Man Group met le cap sur les Etats-Unis en quête d’un nouveau souffle
Mis à mal par la décollecte découlant de performances jugées décevantes sur ses stratégies vedettes, Man Group repart à l’offensive. Après avoir fait l’acquisition de GLG Partners en 2010 puis de FRM Holdings deux ans plus tard, le gestionnaire alternatif britannique, plus important hedge fund coté au monde, a confirmé la semaine passée être en négociations pour mettre la main sur Numeric Holdings, spécialiste de la gestion quantitative basé à Boston.
Alors que les actifs de Man Group ont plongé de près de 80 milliards de dollars en 2008 à 55 milliards à fin mars dernier, ceux de sa cible s’élèvent à 14 milliards.
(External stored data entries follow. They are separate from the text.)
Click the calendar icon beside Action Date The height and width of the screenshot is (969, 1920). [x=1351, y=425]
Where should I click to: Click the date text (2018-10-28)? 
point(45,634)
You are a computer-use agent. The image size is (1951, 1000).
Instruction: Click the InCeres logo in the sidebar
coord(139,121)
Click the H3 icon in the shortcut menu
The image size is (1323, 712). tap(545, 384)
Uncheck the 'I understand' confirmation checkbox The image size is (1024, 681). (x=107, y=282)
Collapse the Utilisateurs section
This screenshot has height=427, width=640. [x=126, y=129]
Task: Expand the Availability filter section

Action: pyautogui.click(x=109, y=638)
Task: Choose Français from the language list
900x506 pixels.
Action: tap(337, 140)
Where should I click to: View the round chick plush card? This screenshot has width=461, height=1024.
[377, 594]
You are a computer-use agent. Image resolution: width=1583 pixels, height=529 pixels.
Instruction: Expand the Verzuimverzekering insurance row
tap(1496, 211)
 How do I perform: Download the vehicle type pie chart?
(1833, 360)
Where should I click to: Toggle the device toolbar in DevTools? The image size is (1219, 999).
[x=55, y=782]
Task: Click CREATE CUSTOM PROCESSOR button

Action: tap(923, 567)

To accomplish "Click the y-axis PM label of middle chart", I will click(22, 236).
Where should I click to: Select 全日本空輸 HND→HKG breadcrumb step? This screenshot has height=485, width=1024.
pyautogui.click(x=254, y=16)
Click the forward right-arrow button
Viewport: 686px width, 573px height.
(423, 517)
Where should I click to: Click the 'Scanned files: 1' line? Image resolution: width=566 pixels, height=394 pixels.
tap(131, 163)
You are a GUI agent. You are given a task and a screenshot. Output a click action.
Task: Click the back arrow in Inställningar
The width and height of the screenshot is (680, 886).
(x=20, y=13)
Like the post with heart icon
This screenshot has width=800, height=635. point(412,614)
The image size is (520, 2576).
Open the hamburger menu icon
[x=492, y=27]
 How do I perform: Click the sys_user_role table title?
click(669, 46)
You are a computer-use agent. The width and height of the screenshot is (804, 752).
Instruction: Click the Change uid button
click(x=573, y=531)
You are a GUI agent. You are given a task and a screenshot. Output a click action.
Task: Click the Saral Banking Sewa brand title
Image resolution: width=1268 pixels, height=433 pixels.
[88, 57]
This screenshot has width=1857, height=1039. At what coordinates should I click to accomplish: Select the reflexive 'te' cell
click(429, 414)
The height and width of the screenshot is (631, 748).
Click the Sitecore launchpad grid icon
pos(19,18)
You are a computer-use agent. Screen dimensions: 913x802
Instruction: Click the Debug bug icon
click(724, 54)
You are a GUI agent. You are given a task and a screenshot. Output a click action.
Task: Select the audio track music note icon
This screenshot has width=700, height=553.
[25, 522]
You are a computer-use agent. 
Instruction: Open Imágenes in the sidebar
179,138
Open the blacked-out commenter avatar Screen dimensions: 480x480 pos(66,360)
Du fait du manque de transparence sur ses performances financières, la valorisation de Numeric reste incertaine, allant du simple au double selon les estimations de Citigroup (360 millions de dollars environ) ou d’Esperito Santo (720 millions).
Man Group a indiqué être sorti du bois en réponse à des rumeurs de presse, et sans aucune certitude quant à la signature d’un accord. Le bref communiqué a tout de même soutenu une hausse du titre de 5,01% jeudi et de 0,75% vendredi, à 100,3 livres. Le cours reste en retrait de 8,6% sur 12 mois.
La transaction offrirait finalement une porte de sortie à TA Associates. Actionnaire minoritaire de Numeric depuis 2004, la société de private equity cherche à vendre depuis début 2013. L’opération aurait en parallèle pour Man Group la vertu d’une diversification tant de ses processus de gestion que de sa clientèle. Cette dernière est aujourd’hui avant tout européenne et asiatique. Les analystes, qui ont depuis longtemps incité le gestionnaire à recourir de nouveau à la croissance externe, ont salué la nouvelle, HSBC soulignant la complémentarité en termes de processus de gestion. Si le gestionnaire a engrangé une collecte nette de 2 milliards de dollars au premier trimestre, le directeur général Emmanuel Roman reste «prudent» pour l’ensemble de l’exercice au vu de «récentes performances de gestion contrastées».
Le scénario de rachat est il est vrai renforcé par les moyens financiers de Man Group. A fin 2013, le gestionnaire disposait d’un surplus de capital réglementaire de 550 millions de dollars et de liquidités de 992 millions. Emmanuel Roman ne fait pas mystère de son souhait d’acquisitions, avec une préférence pour les Etats-Unis, tout en soulignant qu’il devait faire preuve de discipline sur le prix à payer.